## Task requirements
Retype, without changes or pictures, only the lines that begin at the one containing "You are a computer-use agent." and end at the last line of the records that follow.

## Information supplied

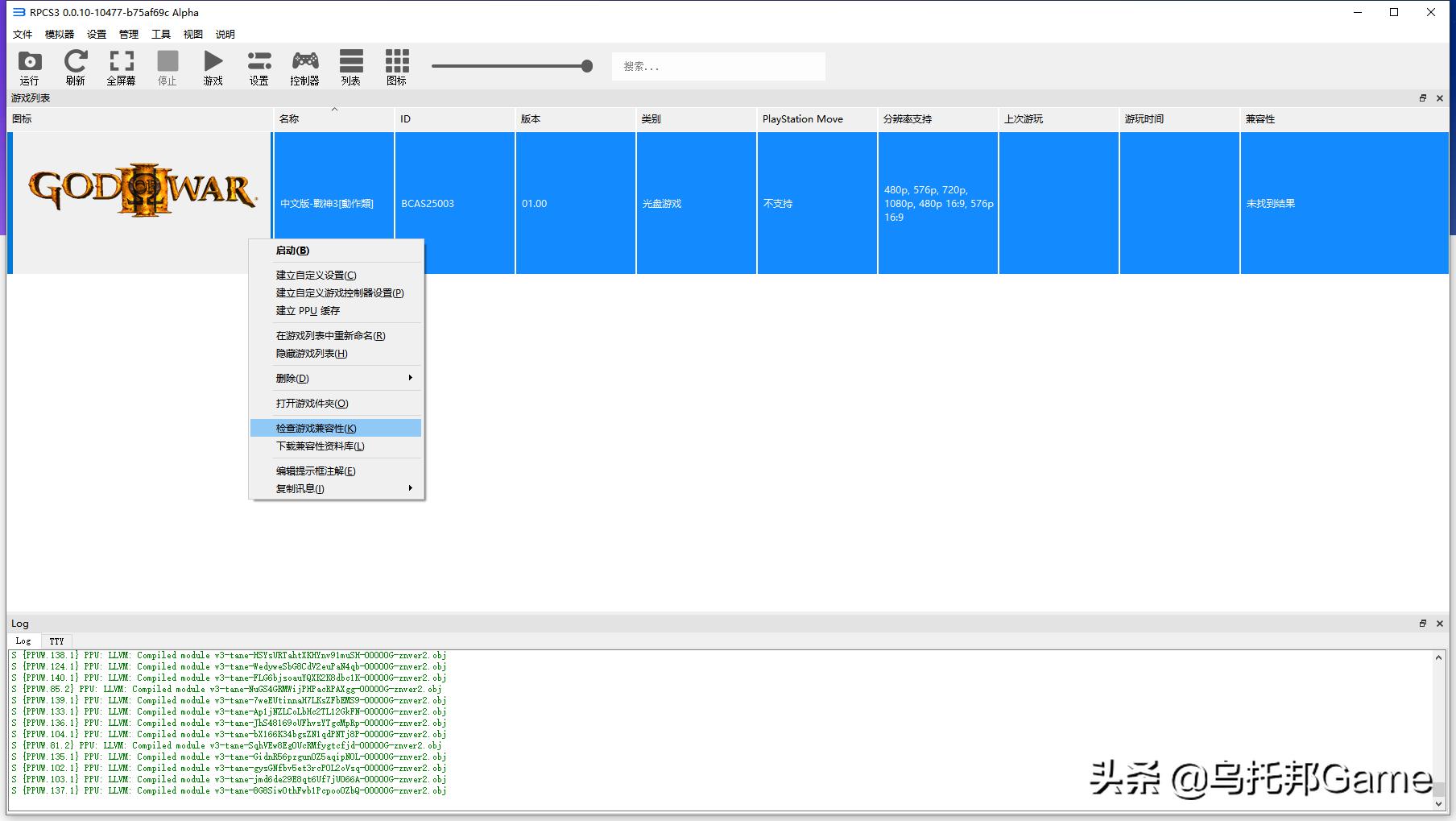Image resolution: width=1456 pixels, height=821 pixels.
Task: Undock the Log panel
Action: tap(1422, 623)
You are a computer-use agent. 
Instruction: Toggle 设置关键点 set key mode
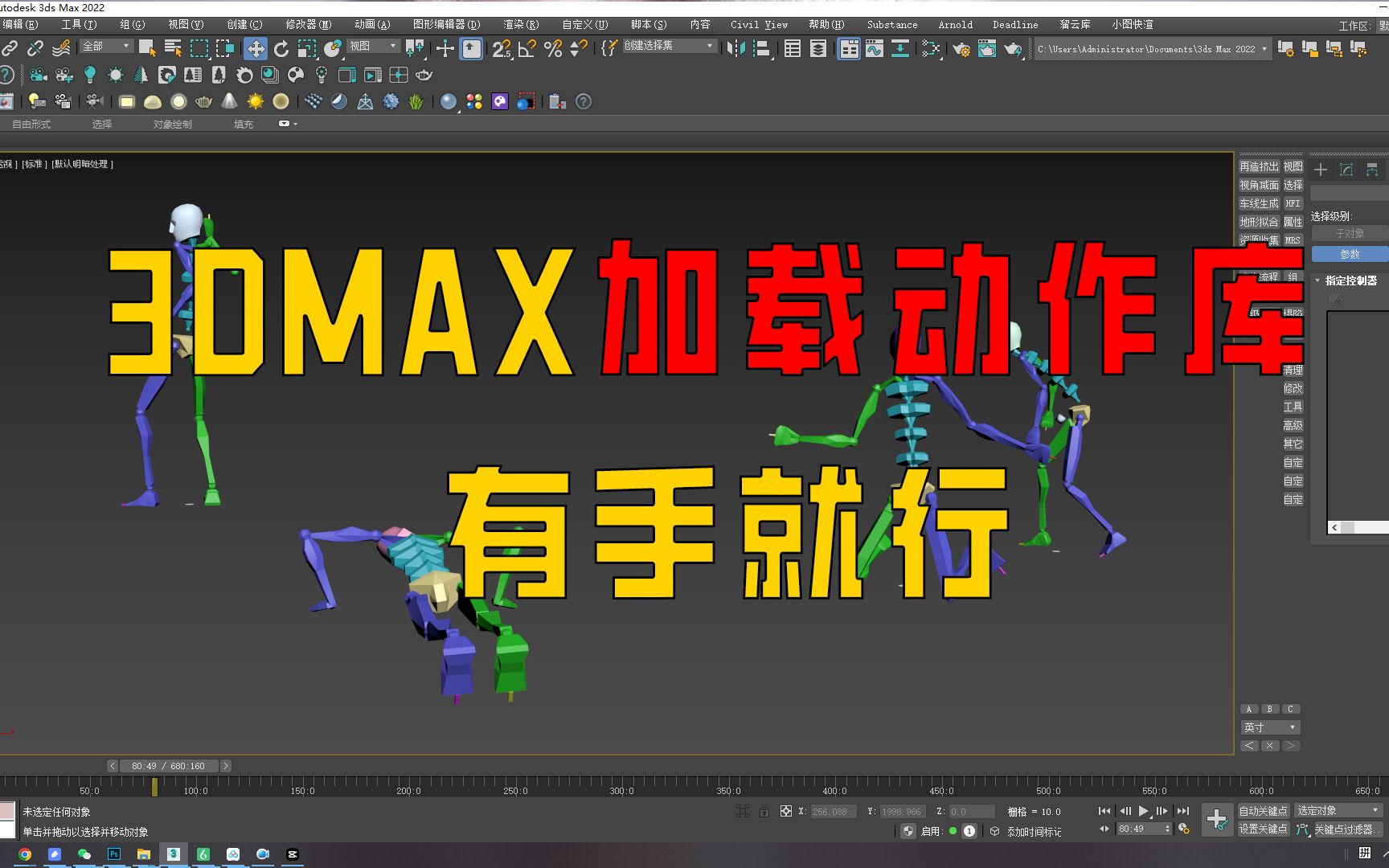1264,829
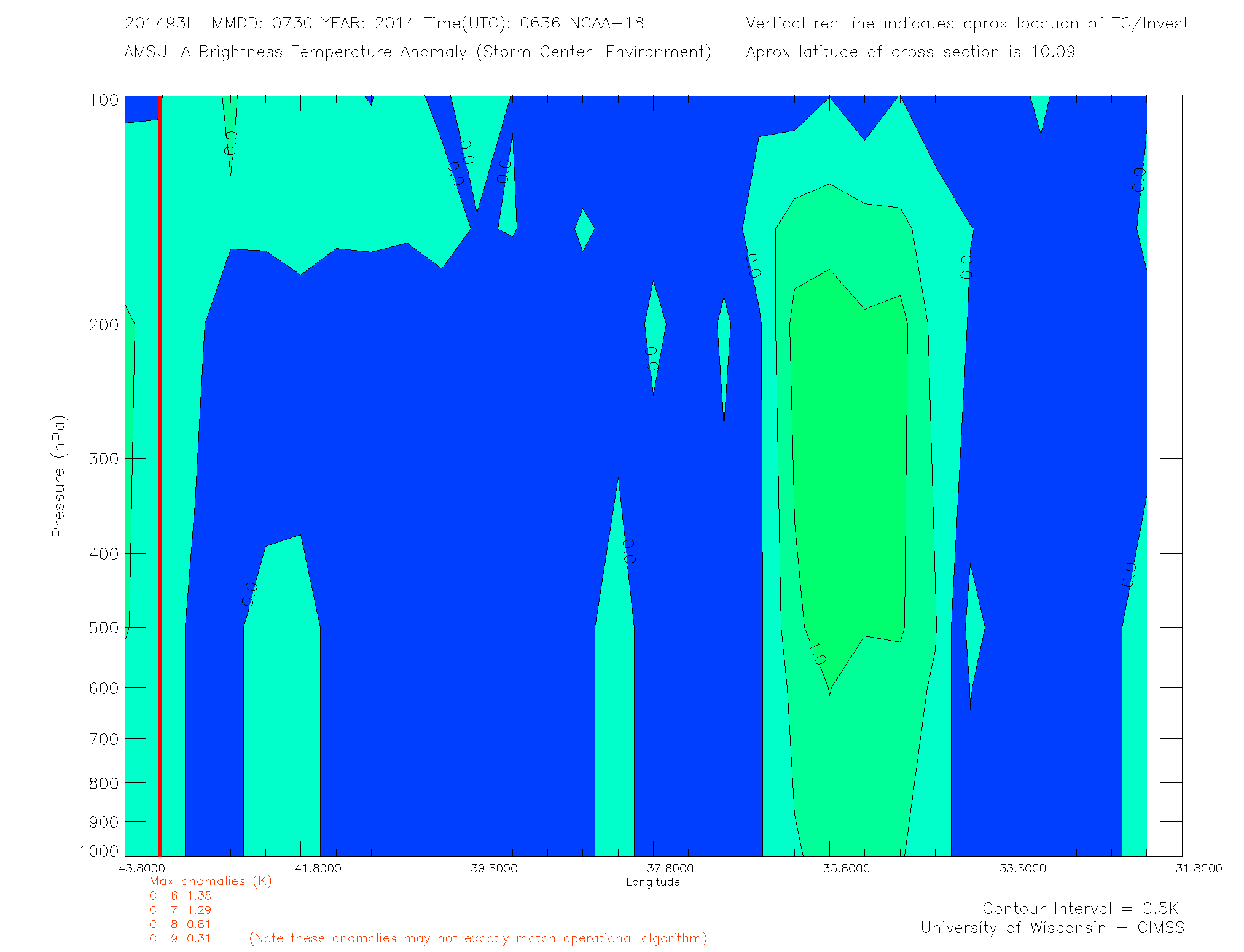Image resolution: width=1244 pixels, height=952 pixels.
Task: Click the Contour Interval = 0.5K text
Action: click(1080, 908)
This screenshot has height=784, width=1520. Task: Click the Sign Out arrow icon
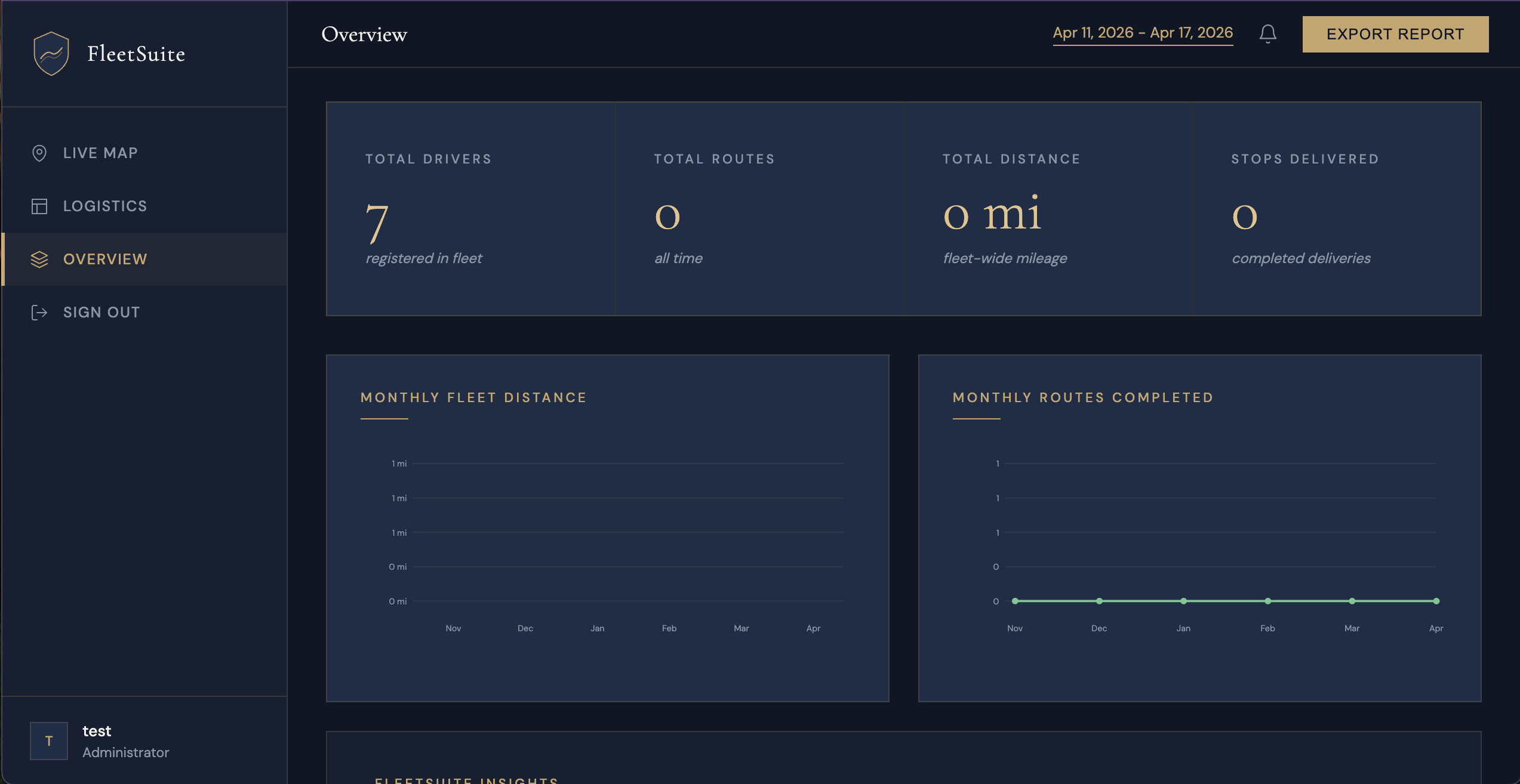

## Exercise output
You are a computer-use agent. 
Instruction: Toggle 设置关键点 set key mode
1264,829
Image resolution: width=1244 pixels, height=952 pixels.
Task: Click the Contour Interval = 0.5K text
Action: click(1080, 908)
This screenshot has height=784, width=1520. Task: Click the Sign Out arrow icon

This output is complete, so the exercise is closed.